--- Task material ---
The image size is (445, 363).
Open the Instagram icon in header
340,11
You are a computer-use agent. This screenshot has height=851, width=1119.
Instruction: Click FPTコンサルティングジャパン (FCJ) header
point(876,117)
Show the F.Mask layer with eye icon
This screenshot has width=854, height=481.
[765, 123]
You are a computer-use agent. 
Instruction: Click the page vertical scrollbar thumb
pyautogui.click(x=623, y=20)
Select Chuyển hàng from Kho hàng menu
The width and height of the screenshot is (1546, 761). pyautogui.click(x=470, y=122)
---
Render every line of the data above as a JSON list of strings, one string per line, leaving out blank lines.

[
  "The image size is (445, 363).",
  "Open the Instagram icon in header",
  "340,11",
  "You are a computer-use agent. This screenshot has height=851, width=1119.",
  "Instruction: Click FPTコンサルティングジャパン (FCJ) header",
  "point(876,117)",
  "Show the F.Mask layer with eye icon",
  "This screenshot has width=854, height=481.",
  "[765, 123]",
  "You are a computer-use agent. ",
  "Instruction: Click the page vertical scrollbar thumb",
  "pyautogui.click(x=623, y=20)",
  "Select Chuyển hàng from Kho hàng menu",
  "The width and height of the screenshot is (1546, 761). pyautogui.click(x=470, y=122)"
]